By these and similar arguments, did Torres finally prevail with Herrera to abandon his project until after the approaching action. Even then, and even should the victory be complete and in favour of the Christinos, Mariano was doubtful whether it would be possible to attempt the dangerous excursion proposed by Herrera; but in the interim his friend would have time to reflect, and Torres hoped that he might be induced entirely to give up the plan. He, himself a light-hearted devil-may-care fellow, taking life as it came, and with a gentle spice of egotism in his character, was unsusceptible of such an attachment as that of Herrera for Rita, and, being unsusceptible, he could not understand it. The soldier's maxim of letting a new love drive out the old one, whenever a change of garrison or other cause renders it advisable, was what he practised, and would have wished his friend also to adopt. He was unable to comprehend Herrera's deeply-rooted and unselfish love, which had grown up with him from boyhood, had borne up against so many crosses and discouragements, and which time, although it might prove its hopelessness, could never entirely obliterate.

"Time," thought Torres, as he returned to his room, after seeing Herrera mount his horse and ride away, "is a great healer of Cupid's wounds, particularly a busy time, like this. A fight one day and a carouse the next, have cured many an honest fellow of the heartache. Herrera is pretty sure of one half of the remedy, although it might be difficult to induce him to try the other. Well, qui vivra verra—I have brought him to his senses for the present, and there'd be small use in bothering about the future, when, by this time to-morrow, half of us may be food for ravens."

And with this philosophical reflection, the insouciant aide-de-camp threw himself upon his bed, to sleep as soundly as if the next day's sun had to shine upon a feast instead of a fray.

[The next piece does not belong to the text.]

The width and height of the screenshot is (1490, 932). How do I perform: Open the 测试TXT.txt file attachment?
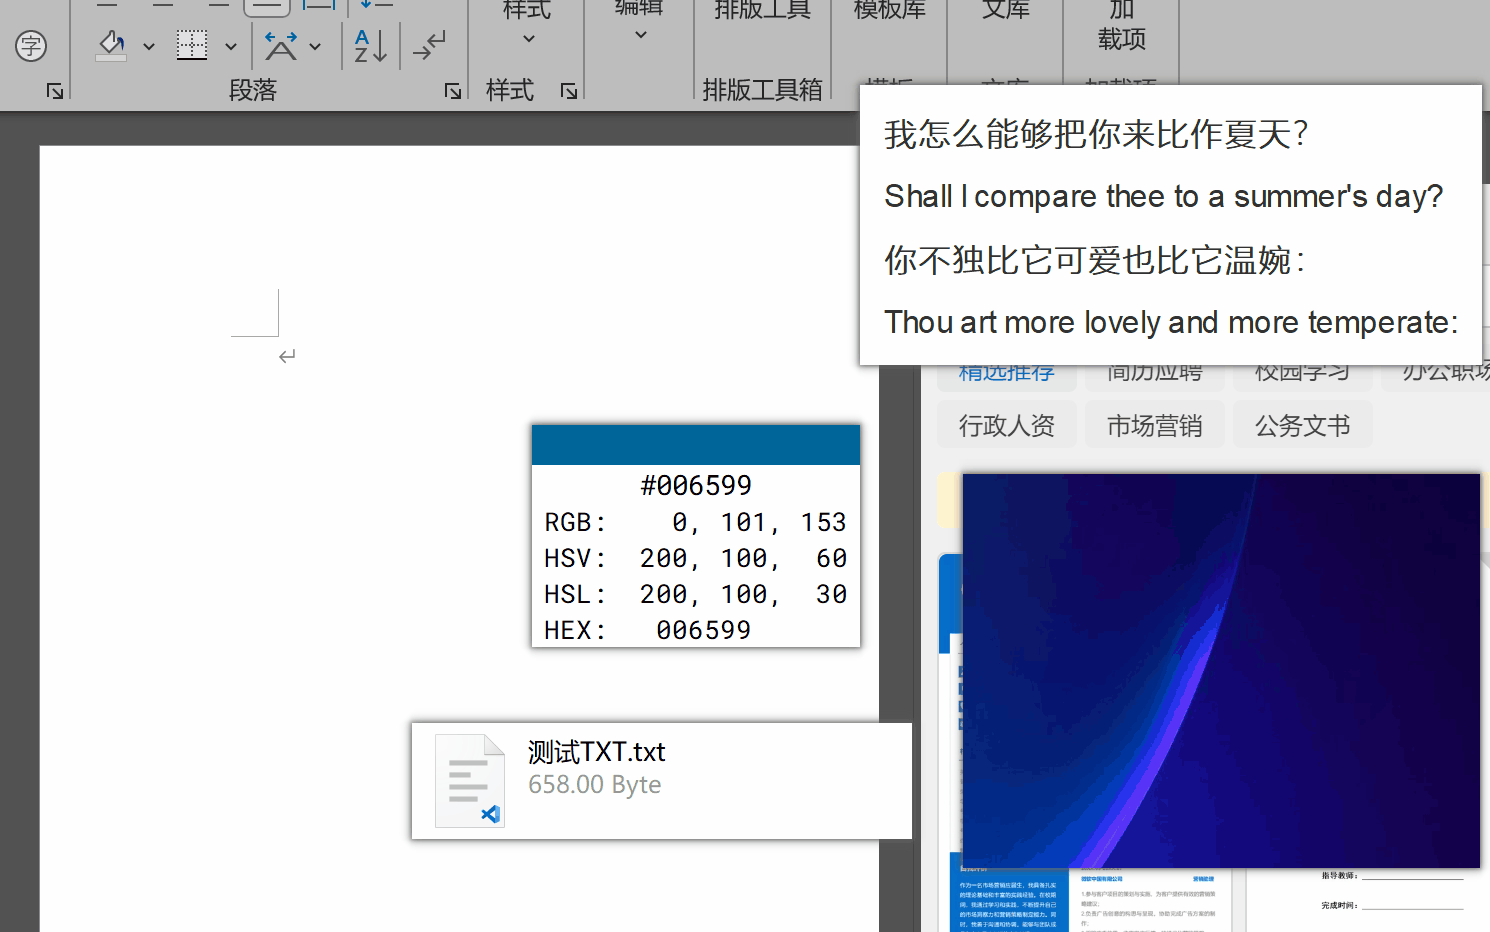(660, 781)
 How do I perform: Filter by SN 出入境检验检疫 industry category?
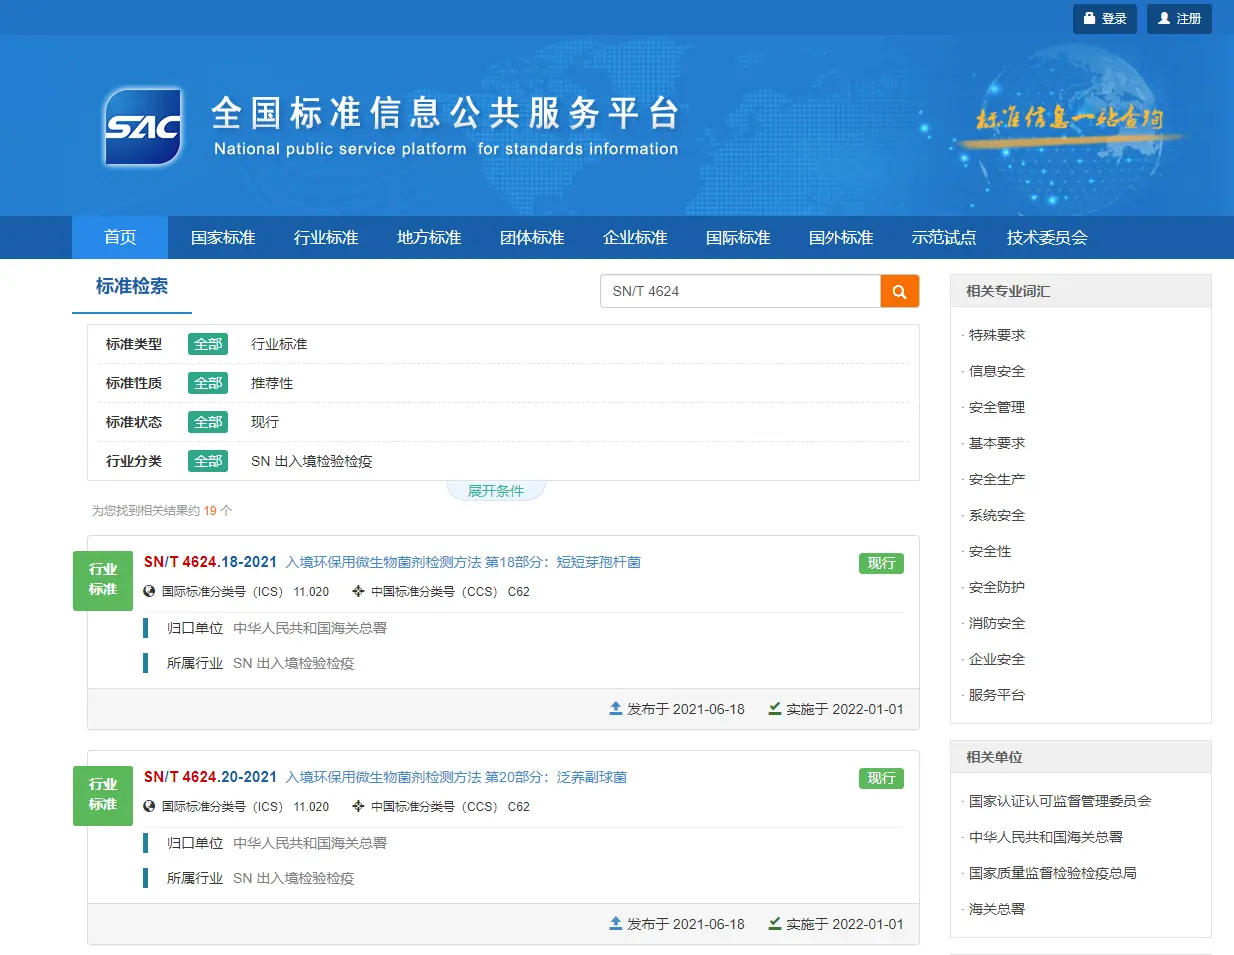pyautogui.click(x=311, y=461)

Midnight was approaching when Herrera reached the bivouac, which had now assumed a character of repose very different from the bustle reigning there when he had left it. The fires were blazing far less brightly, and some, neglected by the soldiers who lay sleeping around them, had dwindled into heaps of ashes, over which a puff of the night breeze would every now and then bring a red glow, driving at the same time a long train of sparks into the faces of the neighbouring sleepers. There was no more chattering or singing; the distant shots had ceased, the musicians had laid aside their instruments, and were sharing the general repose; the only sounds that broke the stillness were the distant challenging from the outpost, the tramp of the sentry faintly audible upon the turf, the rattling of the collar chain of some restless horse, or the snore of the sleeping soldiery. Restoring his horse to Paco, whom he found waiting beside the watch-fire, Herrera desired him to remain there till morning, and then wrapping himself in his cloak, he lay down upon the grass, to court a slumber, of which anxious and uneasy thoughts long debarred his eyelids.